A solid chunk of the running time is spent on building Heather's character, as well as showing how she interacts with the students and teachers at this school. After that, we slowly start to learn about the history of this school and the surrounding woods, and after we've went through all of this, we find ourselves well past the halfway point of the film. Most of the rest of the movie focuses on detailing what we've learned about said history thus far, and finally, we wind up with an ending that ties up all of the loose ends. I'm not going to reveal those last two plot points, of course, but the point of this paragraph is that you should be prepared for some serious storytelling as opposed to humongous body counts, and if you can't handle that, leave this DVD on the shelf.

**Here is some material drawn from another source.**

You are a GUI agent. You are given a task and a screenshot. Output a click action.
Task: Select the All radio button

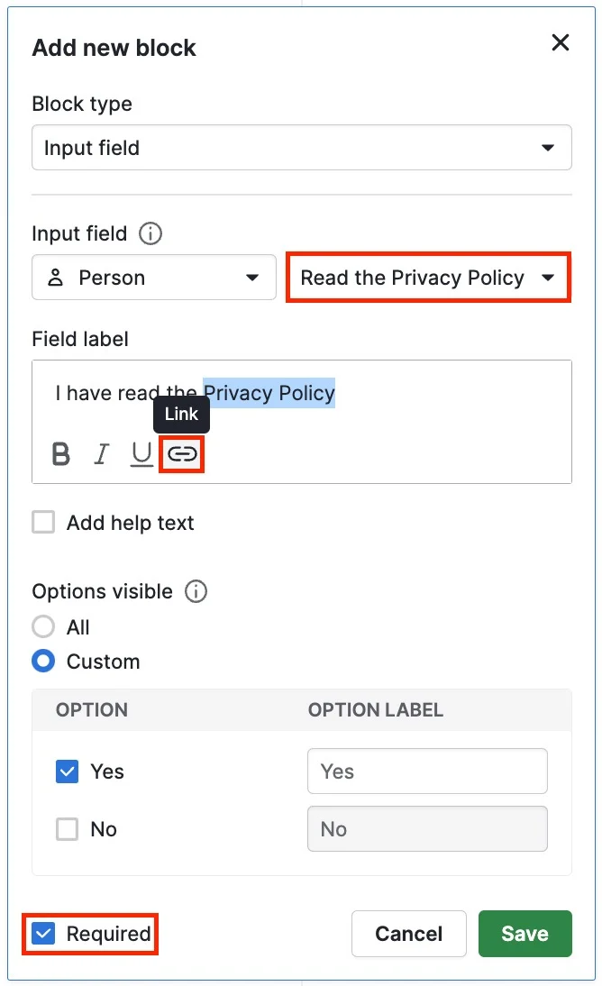(x=43, y=627)
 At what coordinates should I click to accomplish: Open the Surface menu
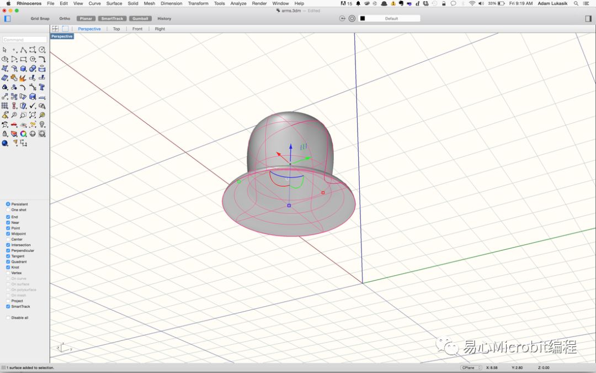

With all of that in mind, why did I - your faithless reviewer, a man whose wet dreams revolve around decapitations and spraying arteries - enjoy this? It's quite simple, really: McKee knows how to tell a story and how to pace things for maximum effect. When you know what makes the lead heroine tick and what she is capable of, watching the final showdown is much more effective than if she was simply the redhead (or "fire-crotch" as the other girls call her) that looks good in a short skirt. The "root" of all the evil is eventually revealed, of course, and it may be hit or miss depending on what you're looking for in a horror. If you're expecting the "OMG it was my dad!" type of twist ending that has become the norm lately, or if you're expecting a long-haired little girl to pop out of a television at some point, you're not going to like the end revelations. If, however, you can watch it with an open mind and appreciate someone trying something relatively new with the genre, this is definitely one to check out.

If you're still reading this and what I've said thus far hasn't turned you off to the idea of giving this one a watch, pick it up. It won't win any awards for scaring the shit out of you and there are no billion dollar death sequences, but if you'd like to invest some time in a horror film that focuses on the story (and does a damned fine job of it), then there's no reason not to pop this one into your player. Besides, who could pass up the opportunity to see Bruce Campbell going apeshit with an axe once again? 8/10.
bluemeanie #1: bluemeanie - added 10/25/2006, 02:25 PM
I saw this film almost two years ago at a test screening and hated it. I watched it a couple of days ago and still hated it. Lucky McKee has so much potential as a director, and I loved "May", but this film was an exercise in boredom and frustration. This is as close to a bad "Suspiria" remake as a film can get, and it has NOTHING on Dario Argento -- NOTHING. "The Woods" is a waste of time...and Bruce Campbell. 3/10.
Ginose #2: Ginose - added 11/07/2006, 11:52 PM
I think I'll agree with bluemeanie here. Bruce Campbell, not Lucky McKee, was why I picked this one up. It was just like an Argento flick... only it was boring as hell.
Cryptorchild #3: Cryptorchild - added 11/23/2006, 05:31 PM
While I am a big fan of May, I just didn't care too much for The Woods. Being a big fan of May, I was looking forward to the next Lucky McKee film. When I watched it, I didn't really think it was anything special. I'm glad Lucky ventured out and done something comletely different from May, but I just didn't enjoy the film as much as I thought I would. Even Bruce Campbell couldn't pick this movie up for me, which is just a sad thing for me to say. 3/10.
Tristan #4: Tristan - added 11/09/2007, 01:58 AM
May was amazing, and Lucky McKee is an extremely talented director. Oddly enough, I couldn't get into this one. Bruce Campbell totally stole the show, and even though he wasn't the reason I picked it up (I didn't even know he was in it), he was the reason I bothered to finish it. So for his performance, this gets a 4/10.